No. 61 NAI DFA 26/31
Geneva, 9 June 1932
Assembly Delegation 1932
The Assembly Delegation is usually nominated about this time each year. It is no doubt unnecessary but as I feel a certain amount of anxiety I wish to draw attention to the necessity of a stronger delegation this year than was possible last year.
You will have noted the provisional agenda but the importance of this Assembly is not to be assessed on that. The Labour Conference resolution (for which Prof. O'Rahilly was to some considerable extent responsible and which I supported strongly at the Council) will bring definitely before the Assembly the entire gamut of the world crisis, financial and economic. We should be prepared to take part in these discussions with a definite policy in view if possible.

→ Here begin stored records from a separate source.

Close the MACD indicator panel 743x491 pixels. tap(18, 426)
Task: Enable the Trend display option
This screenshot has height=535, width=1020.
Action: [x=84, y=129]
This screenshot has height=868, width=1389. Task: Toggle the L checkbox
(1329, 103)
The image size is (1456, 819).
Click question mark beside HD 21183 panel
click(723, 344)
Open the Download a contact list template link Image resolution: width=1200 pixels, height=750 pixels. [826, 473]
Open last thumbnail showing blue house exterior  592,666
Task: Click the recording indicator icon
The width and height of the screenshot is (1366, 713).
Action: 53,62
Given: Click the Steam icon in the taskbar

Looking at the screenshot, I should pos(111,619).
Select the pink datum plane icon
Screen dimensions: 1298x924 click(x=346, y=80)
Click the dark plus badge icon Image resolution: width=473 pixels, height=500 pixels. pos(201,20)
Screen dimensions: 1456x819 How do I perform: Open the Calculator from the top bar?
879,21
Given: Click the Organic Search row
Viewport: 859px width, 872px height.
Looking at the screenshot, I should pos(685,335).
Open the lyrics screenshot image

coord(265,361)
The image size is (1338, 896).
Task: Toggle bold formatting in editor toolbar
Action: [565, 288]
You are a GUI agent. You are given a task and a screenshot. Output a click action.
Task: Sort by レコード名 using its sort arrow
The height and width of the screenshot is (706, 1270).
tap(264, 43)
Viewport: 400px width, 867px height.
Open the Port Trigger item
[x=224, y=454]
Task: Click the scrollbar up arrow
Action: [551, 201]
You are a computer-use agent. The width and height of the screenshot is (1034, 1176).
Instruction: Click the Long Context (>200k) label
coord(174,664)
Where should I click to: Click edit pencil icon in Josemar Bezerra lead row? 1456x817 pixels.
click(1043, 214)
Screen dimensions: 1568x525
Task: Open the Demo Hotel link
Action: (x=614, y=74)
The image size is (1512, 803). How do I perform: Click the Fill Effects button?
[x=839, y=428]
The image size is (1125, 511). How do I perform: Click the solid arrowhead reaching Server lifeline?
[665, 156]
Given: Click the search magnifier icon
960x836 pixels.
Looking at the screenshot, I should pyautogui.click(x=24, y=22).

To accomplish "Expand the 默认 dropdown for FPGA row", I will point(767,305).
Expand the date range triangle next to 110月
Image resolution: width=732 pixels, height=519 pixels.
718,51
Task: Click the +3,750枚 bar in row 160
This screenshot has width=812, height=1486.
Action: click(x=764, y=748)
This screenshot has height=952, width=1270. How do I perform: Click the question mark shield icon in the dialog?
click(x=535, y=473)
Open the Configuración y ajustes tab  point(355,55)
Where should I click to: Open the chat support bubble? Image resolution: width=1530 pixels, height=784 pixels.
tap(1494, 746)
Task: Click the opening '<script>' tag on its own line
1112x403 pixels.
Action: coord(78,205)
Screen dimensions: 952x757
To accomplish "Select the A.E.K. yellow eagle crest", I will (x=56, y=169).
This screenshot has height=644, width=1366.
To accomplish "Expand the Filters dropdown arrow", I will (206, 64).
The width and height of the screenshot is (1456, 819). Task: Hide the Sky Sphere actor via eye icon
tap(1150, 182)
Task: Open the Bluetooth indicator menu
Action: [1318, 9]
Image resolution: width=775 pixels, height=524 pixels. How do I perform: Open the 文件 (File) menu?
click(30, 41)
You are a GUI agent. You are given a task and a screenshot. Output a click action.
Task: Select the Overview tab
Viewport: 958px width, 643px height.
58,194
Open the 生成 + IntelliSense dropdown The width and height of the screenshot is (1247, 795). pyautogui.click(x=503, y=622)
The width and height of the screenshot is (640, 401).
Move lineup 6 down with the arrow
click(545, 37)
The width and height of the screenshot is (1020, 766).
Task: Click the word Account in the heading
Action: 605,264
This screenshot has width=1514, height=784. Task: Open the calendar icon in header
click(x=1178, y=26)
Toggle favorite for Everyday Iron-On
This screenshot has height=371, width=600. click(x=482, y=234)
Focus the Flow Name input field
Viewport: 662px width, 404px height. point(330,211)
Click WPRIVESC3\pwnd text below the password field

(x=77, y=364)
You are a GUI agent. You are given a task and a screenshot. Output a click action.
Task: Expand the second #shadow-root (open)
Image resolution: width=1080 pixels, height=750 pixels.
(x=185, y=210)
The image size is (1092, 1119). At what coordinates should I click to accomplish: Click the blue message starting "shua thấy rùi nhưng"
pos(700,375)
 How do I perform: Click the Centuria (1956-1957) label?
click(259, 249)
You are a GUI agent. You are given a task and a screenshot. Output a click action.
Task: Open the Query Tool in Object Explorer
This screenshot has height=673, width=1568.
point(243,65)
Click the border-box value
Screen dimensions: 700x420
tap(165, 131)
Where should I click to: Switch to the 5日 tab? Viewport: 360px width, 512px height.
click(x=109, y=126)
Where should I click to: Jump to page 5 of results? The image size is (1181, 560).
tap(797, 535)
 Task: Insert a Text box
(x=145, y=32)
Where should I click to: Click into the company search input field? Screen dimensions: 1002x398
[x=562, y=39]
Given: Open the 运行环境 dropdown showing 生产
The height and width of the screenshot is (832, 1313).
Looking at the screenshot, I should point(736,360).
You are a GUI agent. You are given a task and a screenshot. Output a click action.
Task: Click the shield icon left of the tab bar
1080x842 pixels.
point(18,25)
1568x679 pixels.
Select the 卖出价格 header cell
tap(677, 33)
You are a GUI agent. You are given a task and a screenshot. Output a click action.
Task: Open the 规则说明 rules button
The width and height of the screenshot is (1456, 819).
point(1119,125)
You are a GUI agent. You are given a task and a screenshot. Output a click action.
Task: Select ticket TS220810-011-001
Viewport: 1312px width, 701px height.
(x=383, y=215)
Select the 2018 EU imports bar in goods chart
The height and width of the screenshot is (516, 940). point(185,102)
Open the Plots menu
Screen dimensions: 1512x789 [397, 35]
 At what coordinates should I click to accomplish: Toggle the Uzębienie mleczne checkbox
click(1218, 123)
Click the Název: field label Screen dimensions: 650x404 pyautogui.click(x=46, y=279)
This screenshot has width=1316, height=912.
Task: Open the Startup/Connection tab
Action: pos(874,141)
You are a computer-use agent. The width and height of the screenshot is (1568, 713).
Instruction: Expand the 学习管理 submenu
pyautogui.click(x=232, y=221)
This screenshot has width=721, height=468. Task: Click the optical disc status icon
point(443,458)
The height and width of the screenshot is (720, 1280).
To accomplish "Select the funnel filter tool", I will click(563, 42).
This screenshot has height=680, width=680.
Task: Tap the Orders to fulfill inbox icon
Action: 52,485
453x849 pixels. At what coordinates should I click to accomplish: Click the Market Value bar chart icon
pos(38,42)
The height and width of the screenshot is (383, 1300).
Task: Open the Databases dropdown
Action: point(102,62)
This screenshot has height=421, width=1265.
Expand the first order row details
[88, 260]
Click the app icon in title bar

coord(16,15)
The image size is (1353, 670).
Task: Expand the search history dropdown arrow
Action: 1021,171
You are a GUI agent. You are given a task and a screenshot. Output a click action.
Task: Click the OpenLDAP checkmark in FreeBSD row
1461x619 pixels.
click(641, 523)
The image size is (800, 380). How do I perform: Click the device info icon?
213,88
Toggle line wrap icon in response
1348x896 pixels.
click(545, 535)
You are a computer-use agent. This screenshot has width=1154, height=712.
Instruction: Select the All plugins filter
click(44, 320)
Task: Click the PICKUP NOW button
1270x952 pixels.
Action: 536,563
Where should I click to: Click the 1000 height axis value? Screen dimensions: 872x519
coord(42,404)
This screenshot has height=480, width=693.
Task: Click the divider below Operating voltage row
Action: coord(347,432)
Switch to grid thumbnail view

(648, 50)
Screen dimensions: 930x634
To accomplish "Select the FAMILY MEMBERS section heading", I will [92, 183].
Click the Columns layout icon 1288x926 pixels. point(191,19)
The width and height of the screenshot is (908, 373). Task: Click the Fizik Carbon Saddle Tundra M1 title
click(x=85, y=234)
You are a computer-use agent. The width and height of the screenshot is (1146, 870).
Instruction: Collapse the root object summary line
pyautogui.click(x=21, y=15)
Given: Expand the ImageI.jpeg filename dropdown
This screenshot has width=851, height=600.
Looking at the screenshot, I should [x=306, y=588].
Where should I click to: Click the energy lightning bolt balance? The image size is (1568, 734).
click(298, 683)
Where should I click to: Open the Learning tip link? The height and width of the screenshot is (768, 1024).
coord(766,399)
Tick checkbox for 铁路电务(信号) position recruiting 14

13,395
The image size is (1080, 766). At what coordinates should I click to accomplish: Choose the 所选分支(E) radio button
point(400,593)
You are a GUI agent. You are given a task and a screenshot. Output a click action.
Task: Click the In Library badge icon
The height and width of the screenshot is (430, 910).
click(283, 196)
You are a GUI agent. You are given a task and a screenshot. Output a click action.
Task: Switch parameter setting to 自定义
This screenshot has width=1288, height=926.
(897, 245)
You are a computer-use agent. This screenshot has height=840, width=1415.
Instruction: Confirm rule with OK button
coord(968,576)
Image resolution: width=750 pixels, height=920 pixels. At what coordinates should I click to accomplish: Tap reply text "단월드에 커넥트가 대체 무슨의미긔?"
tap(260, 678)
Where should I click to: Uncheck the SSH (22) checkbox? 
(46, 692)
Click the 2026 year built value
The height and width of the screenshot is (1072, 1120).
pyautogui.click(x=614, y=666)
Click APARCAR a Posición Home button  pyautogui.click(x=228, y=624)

Our presidency of the Council will involve a special delegation if the position is taken seriously by the Department. I am still hoping that the Minister will be able personally to preside; there will be no really adequate substitute for the Foreign Minister himself - even a week or 10 days would be valuable. I have reported several times urging the importance of Ireland getting full value from our dwindling period of membership of the Council and will not repeat what has no doubt been fully appreciated by you.
I am personally concerned, however, in again drawing your attention to the prospect of the difficult period, September to January, when additional heavy duties will fall on the Irish Government as a result of our Presidency. We will as usual have to supply a representative, on every new minority committee formed during that period. (I am a member of about a dozen such committees at the moment.) During the same period the new Secretary-General will be appointed, a delicate and difficult task which will particularly involve the President of the Council. A special assembly may have to be summoned in November or December to confirm the Council's selection. In addition the Council will be dealing with the special cases of the collapse in Austria, Hungary, Greece, etc. Whether our position in this matter is allowed to be similar to that of the pettiest South American State or whether we can take our responsibilities in a way worthy of Ireland depends largely upon the staffing and delegation arrangements. A few nights ago I overheard the Hungarian Minister tell Count Apponyi as a matter of great interest that Ireland would be President until January.
This is not an exhaustive note but sufficient, I hope, to indicate not only the necessity of a specially strong Assembly delegation but adequate arrangements for the entire period, September to January.